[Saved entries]
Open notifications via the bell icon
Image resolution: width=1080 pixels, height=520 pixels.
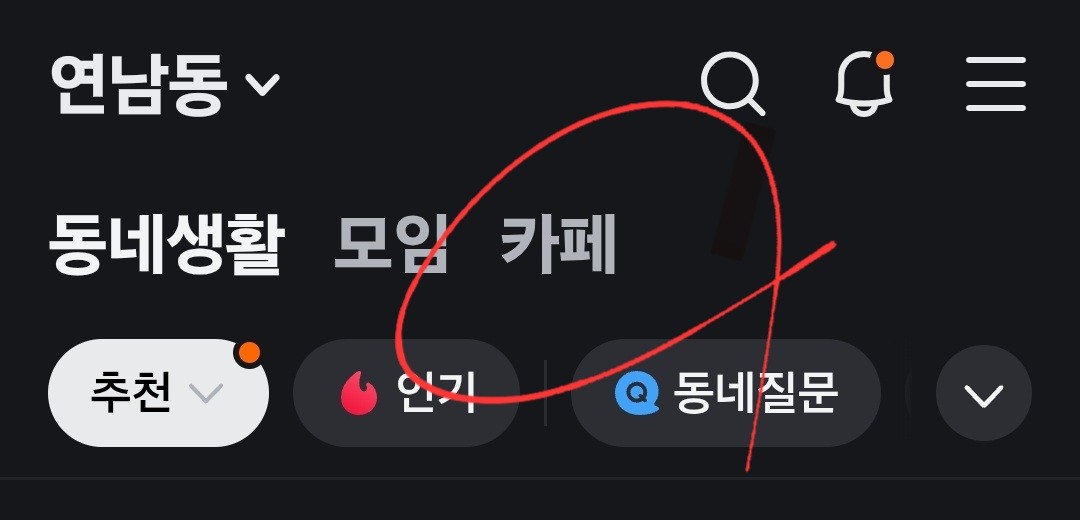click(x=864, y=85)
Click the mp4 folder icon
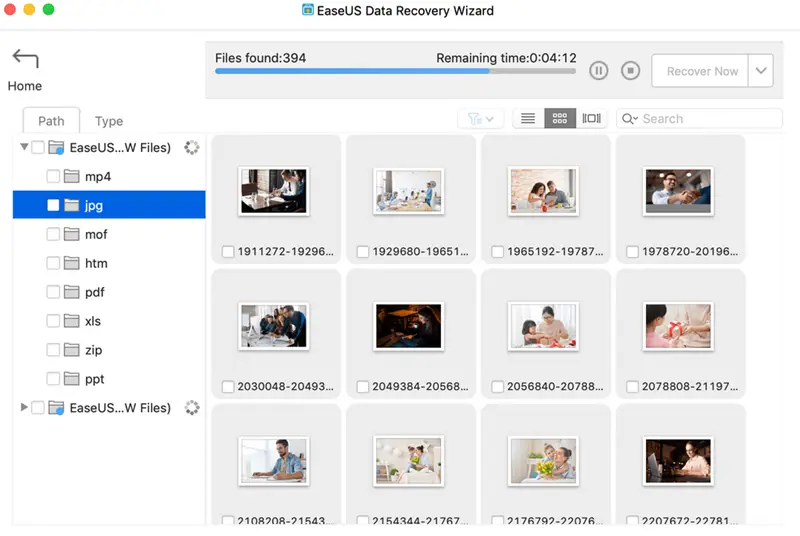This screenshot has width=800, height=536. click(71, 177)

# [Exercise prompt]
Verbatim copy, images excluded: transcribe all the entries above.

# [Answer area]
Open notifications via the bell icon
Image resolution: width=1080 pixels, height=520 pixels.
click(x=864, y=85)
Click the mp4 folder icon
This screenshot has width=800, height=536. click(71, 177)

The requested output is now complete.